I think a good baseline might be that you need to deposit say $1M and then when oops, you accidentally made a bogus claim it's OK that $1M is split between the victim of your oopsy and Youtube for their trouble - you just pay $1M to get back into the game. Outfits like this could explain to their investors that while their technology does sometimes have little goofs that cost a few billion dollars per year, once they invent perfect AI they can scale infinitely and make that back easily, so if you invest $10Bn of your fiat currency today, in 18 months they can 100% guarantee nothing in particular, wow.
This works for actual creators, who are occasionally slightly inconvenienced but handsomely rewarded when that occurs, for Youtube, who get paid each time these "rare" mistakes happen, and for the companies "innovating" by making up nonsense and taking people's money. Just as well the "investment" goes to a Youtuber as to some random office park or an ad firm.
I don't think so, since YouTube is operating their extrajudicial "go the extra mile for copyright holders" copyright claim system. It isn't required by law and this is what's being abused, not plain DMCA claims. For regular claimants, the regular (and free) DMCA system would still be in effect.
The bonus is that filing fraudulent DMCA claims has real legal repercussions under the law. I don't know if there's any real consequence for lying about copyright ownership to Google under their made-up claim system.
It isn't required by law, it's required by people who would sue the pants off it if it didn't kowtow to them.
Which is way scarier than something required by law. Law can be lobbied about and changed. Law has limits. Law can be ignored when you are rich and powerful.
Lawsuits from megacorps, on the other hand, cannot.
Nah, I'd expect under this model insurance would become readily available. Insurers live on the margins, so even though it would cost a lot of money if you crash that boring mid-range car into somebody's house, the insurer doesn't charge you a lot of money to insure you against that risk, they're betting that on average you're not going to do that. As a safeguard they probably don't insure kids who just got bought a Ferrari as their first car, or anybody who has just done time for crashing their car into a house on purpose, but mostly they're just playing the numbers.

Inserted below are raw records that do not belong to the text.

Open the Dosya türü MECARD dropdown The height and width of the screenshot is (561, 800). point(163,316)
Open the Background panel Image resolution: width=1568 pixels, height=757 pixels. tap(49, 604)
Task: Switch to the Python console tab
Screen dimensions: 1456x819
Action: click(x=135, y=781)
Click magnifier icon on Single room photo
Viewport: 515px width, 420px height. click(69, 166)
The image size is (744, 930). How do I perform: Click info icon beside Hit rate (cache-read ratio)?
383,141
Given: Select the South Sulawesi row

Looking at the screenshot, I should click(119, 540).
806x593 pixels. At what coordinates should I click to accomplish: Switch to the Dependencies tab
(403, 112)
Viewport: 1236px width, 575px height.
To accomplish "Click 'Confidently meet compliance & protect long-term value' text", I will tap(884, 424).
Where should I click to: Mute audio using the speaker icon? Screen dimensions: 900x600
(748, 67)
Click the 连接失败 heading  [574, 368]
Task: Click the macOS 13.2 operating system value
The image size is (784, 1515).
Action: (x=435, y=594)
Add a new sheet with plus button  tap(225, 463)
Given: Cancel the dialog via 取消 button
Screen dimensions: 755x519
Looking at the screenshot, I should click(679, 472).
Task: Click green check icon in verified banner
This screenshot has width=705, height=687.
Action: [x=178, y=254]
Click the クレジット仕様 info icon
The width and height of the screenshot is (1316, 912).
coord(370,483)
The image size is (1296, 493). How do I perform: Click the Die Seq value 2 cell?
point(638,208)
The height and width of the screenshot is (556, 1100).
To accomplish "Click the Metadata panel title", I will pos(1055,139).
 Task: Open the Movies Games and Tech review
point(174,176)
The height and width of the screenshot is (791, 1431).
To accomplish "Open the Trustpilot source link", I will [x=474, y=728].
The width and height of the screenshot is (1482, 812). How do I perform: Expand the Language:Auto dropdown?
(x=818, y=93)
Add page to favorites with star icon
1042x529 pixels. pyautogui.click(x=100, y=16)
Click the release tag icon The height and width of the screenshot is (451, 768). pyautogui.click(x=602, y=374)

That's already the status quo, random nobodies with their art ripped off by OpenAI or some content mill on YouTube don't have the benefit of hiring companies to perform takedowns.
Wouldn't this mean that the only people able to make claims in the first place are people with $1M to spare? It might deter aggressive claims, but also prevent individuals from making claims on violations of their copyrights.
Wouldn't this keep anyone without a spare million from making copyright claims, and incentivise YouTube to encourage these "mistakes" since they get paid for them?
This works for actual creators, who are occasionally slightly inconvenienced but handsomely rewarded when that occurs, for Youtube, who get paid each time these "rare" mistakes happen, and for the companies "innovating" by making up nonsense and taking people's money. Just as well the "investment" goes to a Youtuber as to some random office park or an ad firm.